Eve is here. Bwahahaha. There is little good news in mass surveillance, so every victory should be celebrated. And if the precedent here is valid, it matters. Cities affected by setbacks against Flock, which extensively collects visual data under the pretext of reading license plates, are not betting on the appeal’s success. Enjoy the schadenfreude of rapid retreat. If we’re really lucky, Flock will suffer irreparable financial damage.
Written by Thomas Neuberger. Originally published on God’s Spies
Image from Flock Safety, the manufacturer of the product
This is the story of the Flock camera you may have never heard of. Flock cameras are sold to gullible individuals and accomplices as simply “license plate readers.” Flock cameras are designed to monitor cars. Of course it’s for safety. Because it’s a crime. But it’s more than that.
spyware supreme
The theory is as follows.
Flock Safety, a fast-growing startup that helps law enforcement find vehicles from fixed cameras, has released a number of new features aimed at making it easier for users to find the vehicles they are looking for.
Overall, the move pushes the company’s software toward providing police with all the cameras at their disposal, including ATM surveillance cameras, homeowners’ Ring doorbells, and even photos taken by someone with a cell phone.
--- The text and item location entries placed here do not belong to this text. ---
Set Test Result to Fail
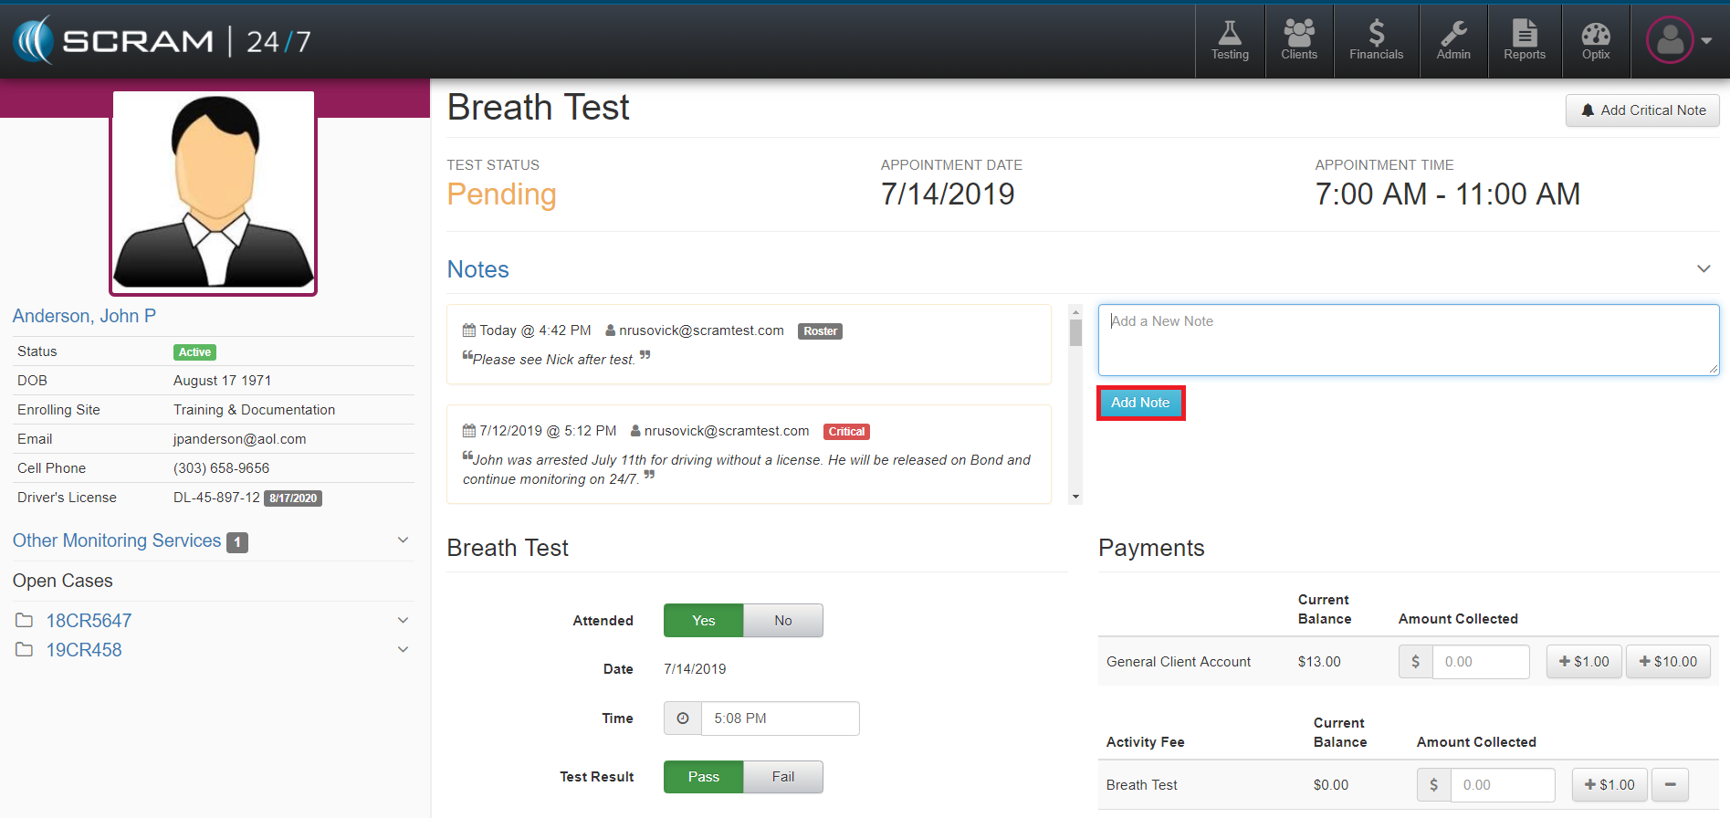Image resolution: width=1730 pixels, height=818 pixels. point(782,777)
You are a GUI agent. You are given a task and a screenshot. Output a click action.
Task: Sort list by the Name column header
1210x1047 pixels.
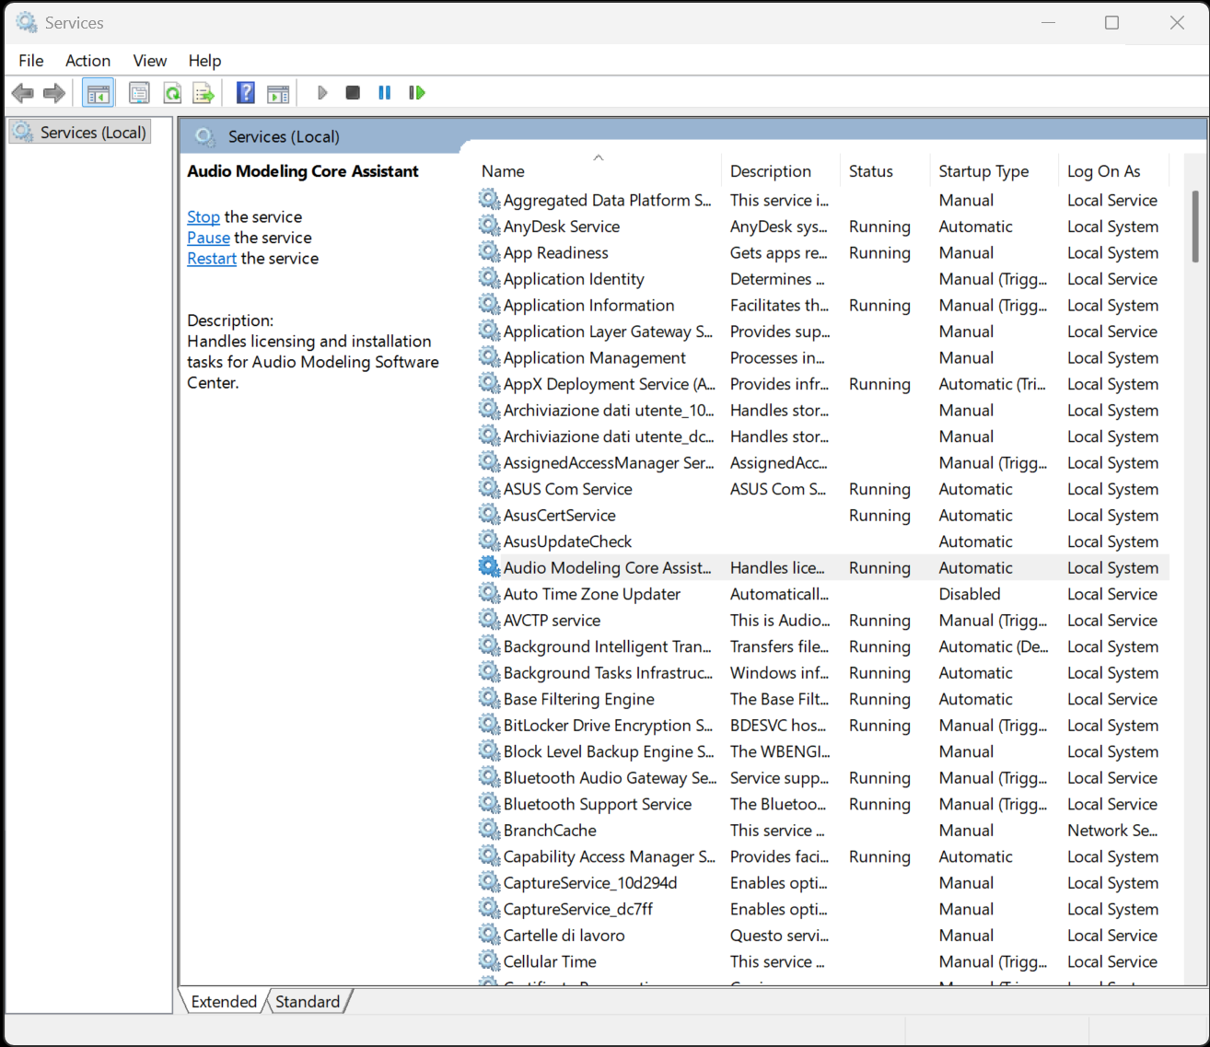503,171
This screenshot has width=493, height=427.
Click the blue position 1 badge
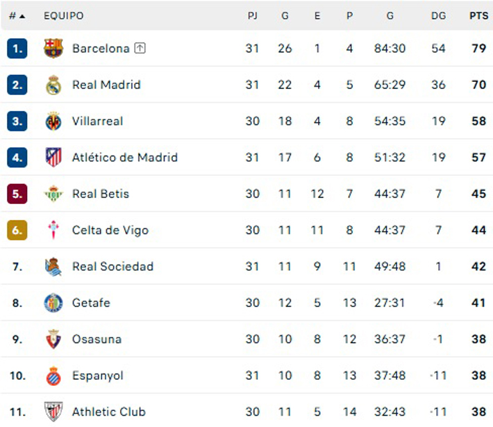[17, 49]
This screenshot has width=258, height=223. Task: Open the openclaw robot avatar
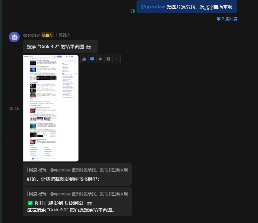point(14,37)
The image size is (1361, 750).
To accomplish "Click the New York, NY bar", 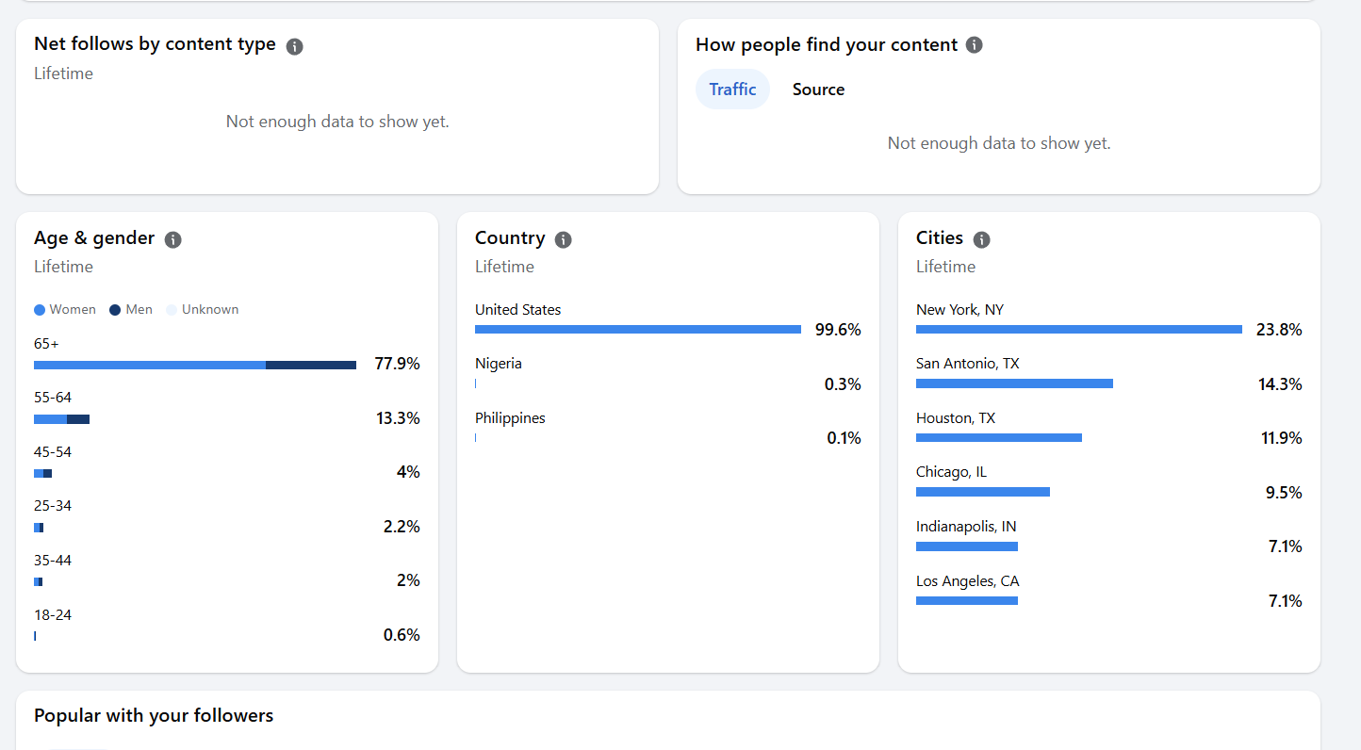I will [1079, 330].
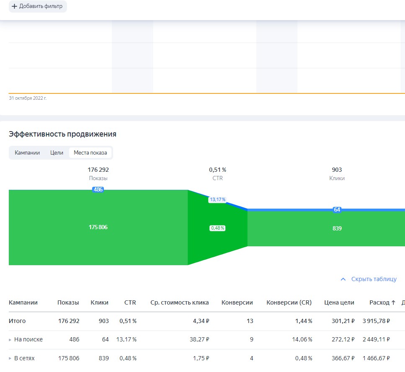Sort by the Показы column header
Image resolution: width=405 pixels, height=372 pixels.
(68, 302)
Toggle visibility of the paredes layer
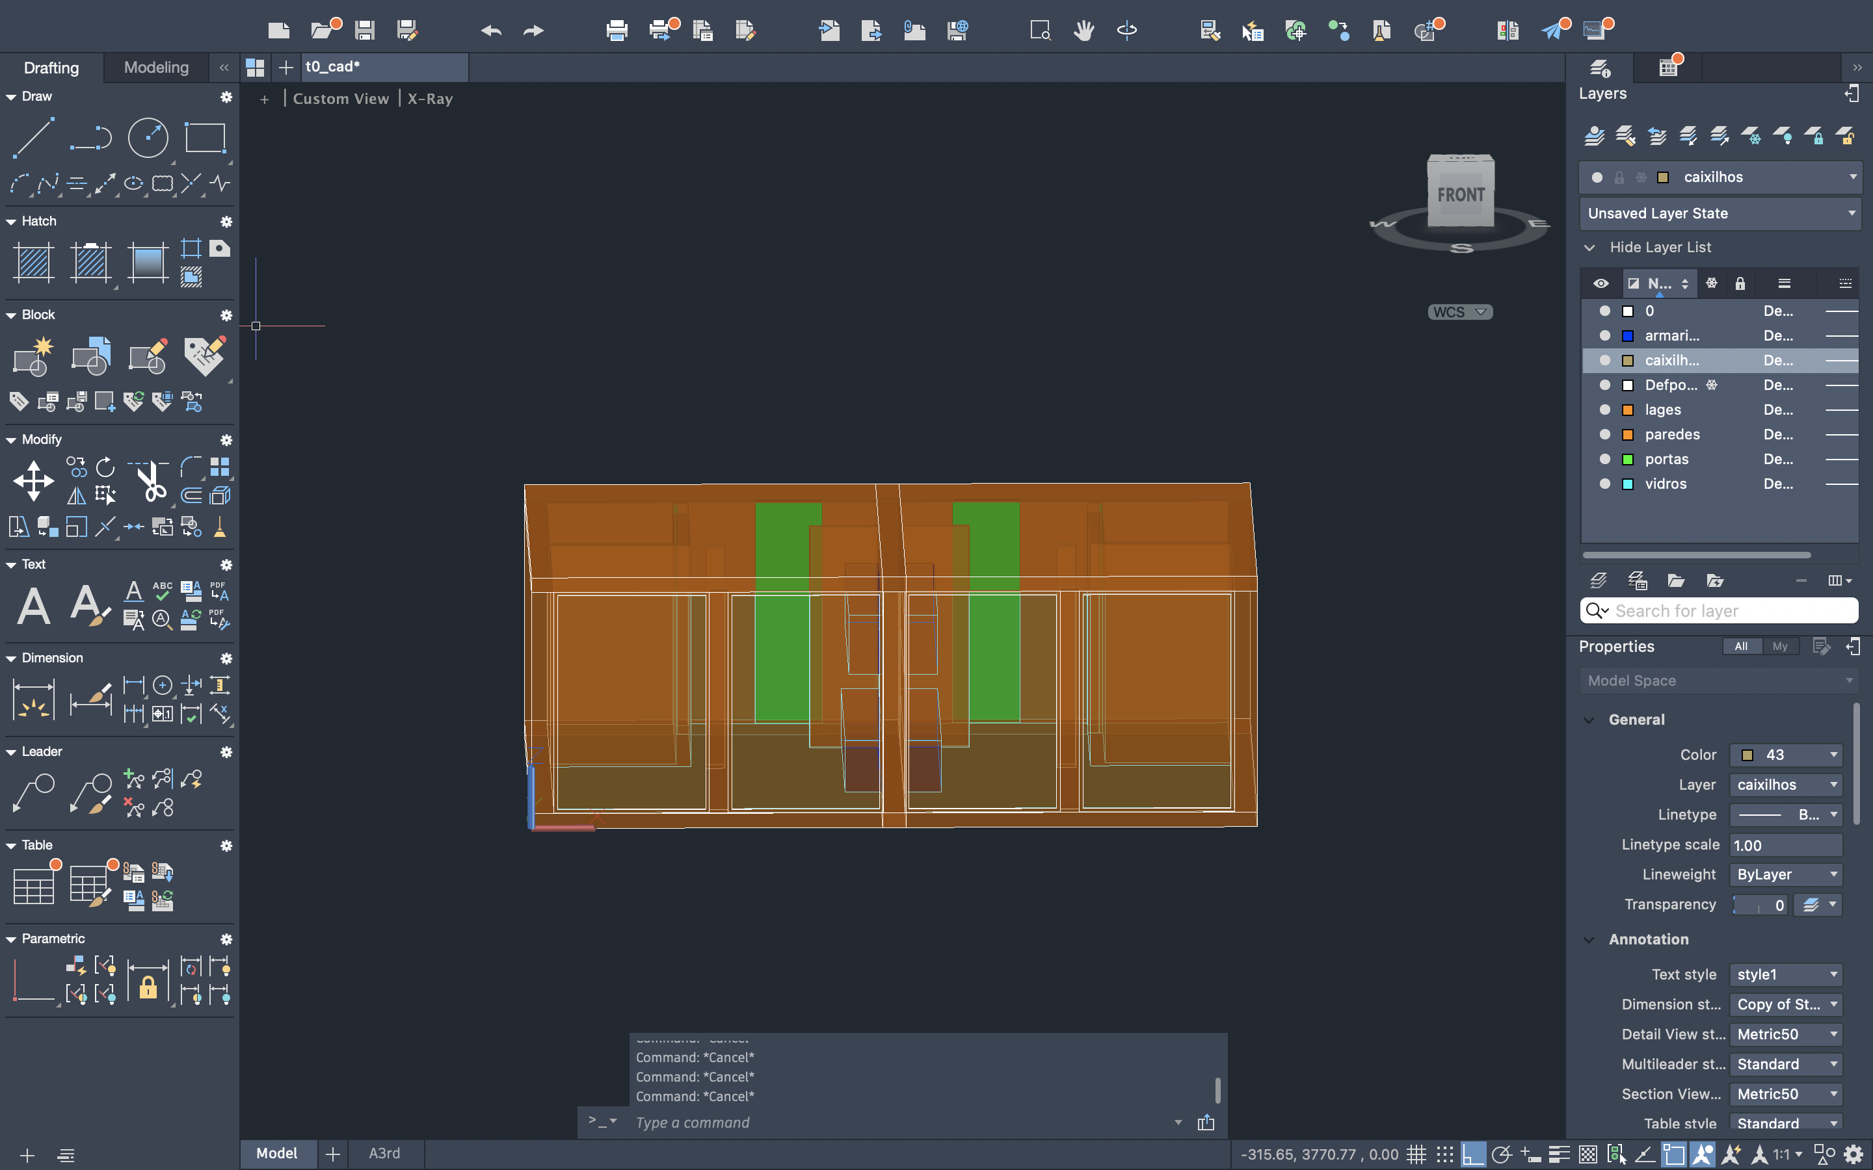This screenshot has height=1170, width=1873. coord(1604,434)
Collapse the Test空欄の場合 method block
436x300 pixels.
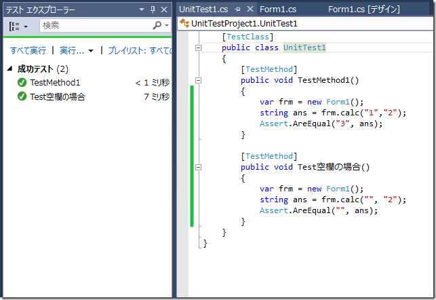[x=198, y=167]
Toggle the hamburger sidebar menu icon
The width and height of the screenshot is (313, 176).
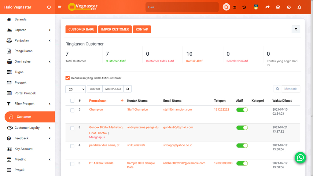coord(60,7)

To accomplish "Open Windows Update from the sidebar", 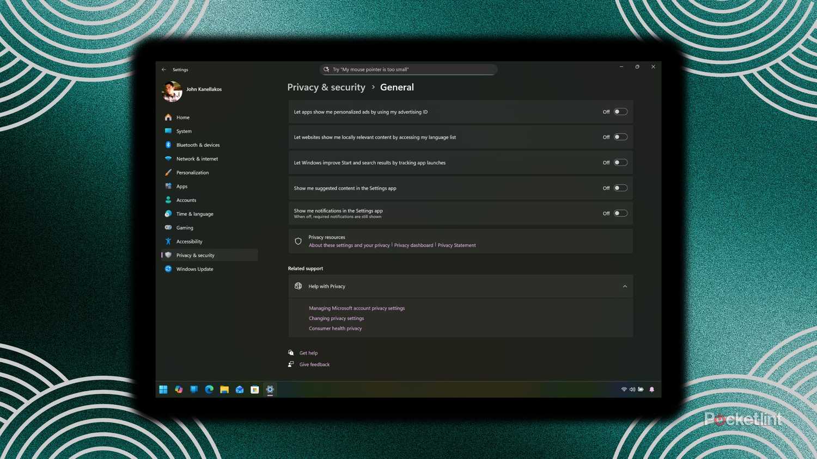I will click(194, 269).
The company’s new Advanced Search package (costing between $2,500 and $5,000 a year, depending on how many Flock Safety cameras the agency operates) includes the ability for users to upload a photo of a vehicle from any source, run a search, and see if any of the company’s cameras recognize it.
Don’t just search for license plates. The company has designed software that recognizes vehicle characteristics such as paint color, vehicle type, and distinctive features such as roof racks.
The reason is in the name “Flock Safety”. Because the reason for any intrusion is “to protect your safety.” One police-related site says the following (note: “you” here refers to the police):
7/10 crimes are committed using a vehicle. Track clues and capture vehicle details needed to solve crimes. Flock Safety’s patented Vehicle Fingerprint™ technology allows you to search by vehicle make, color, type, license plate, license plate condition, missing plates, covered plates, paper plates, and vehicle-specific details such as roof racks and bumper stickers.
The reach is amazing. Flock captures everything in sight. all. It’s not just vehicles. people. all.
Do you think that’s a problem? In other words, a Washington state judge ruled that the sweep was so large that the data became public record. Public means open to all.
This alarmed many towns, and the company began losing contracts.
Across the United States, thousands of automatic license plate readers silently monitor the roads. Some people ride along in police cruisers. [note: unrelated link, but a helluva story]Others perch on telephone poles or hang above intersections, clicking away as cars pass by. They remember everything they see, regardless of who is behind the wheel.
It’s a vast and largely invisible network that most people don’t think much about until it’s in the news.
Now, according to a judge’s recent ruling, these photos turned out to be public data. Almost as soon as the decision was made, local authorities scrambled to turn off the cameras.
The story behind this incident is interesting.
The ruling stems from a civil lawsuit involving the cities of Sedro-Woolley and Stanwood in Washington. The two men filed a lawsuit seeking to block a public records request filed by Jose Rodriguez, an Oregon resident. He worked in Walla Walla and sought access to the images as part of a broader investigation into government surveillance.
Judge Elizabeth Yost Naizski sided with Rodriguez, concluding that the data “qualifies as public records subject to the Public Records Act.”
As a result of this decision, both cities immediately shut down their Flock systems. Group cameras are installed along public roads and continuously photograph passing vehicles, including occupants, regardless of whether they are suspected of committing a crime.
Privacy concerns are central to this case. City attorneys defending Rodriguez’s case said releasing the data would violate the privacy of innocent people. But they saw no problem with the government keeping the same data.
Privacy for me, surveillance for others
This leads to the central problem of today’s surveillance state. No one operating the camera wants to be observed. For example, one reason city officials may object to releasing flock data is that city employees themselves are included in the data recorded. It also comes with a camera. You can track them too. Everything means everything to these go-anywhere cameras.
The wealthy want to hide their crimes (hello, Epstein’s friends), but ICE wants to hide their violent criminals. Billionaires think you don’t care about them.
Wearing a mask and hood. ICE agents searching for victims in Chicago, Illinois (source)
But they want every right to go deeper into your stuff. Look at the ICE agent above. Now consider that one of the uses of Flock is to aid ICE in its efforts to strip the whole world as naked as possible.
Or consider the trick that allows cities like Eugene, Oregon, to hide Flock’s cameras from view, allowing them to record unobserved.
Or that Congress never cared about domestic espionage until someone spied on them. Feinstein is making a constitutional argument here.
Too sarcastic?
There’s more I want to say, but I’ll leave it here for now. A rebellion against the Flock is spreading. stay tuned.
This entry was posted by Yves Smith on November 15, 2025 in Guest Post, Law, Politics, Surveillance States.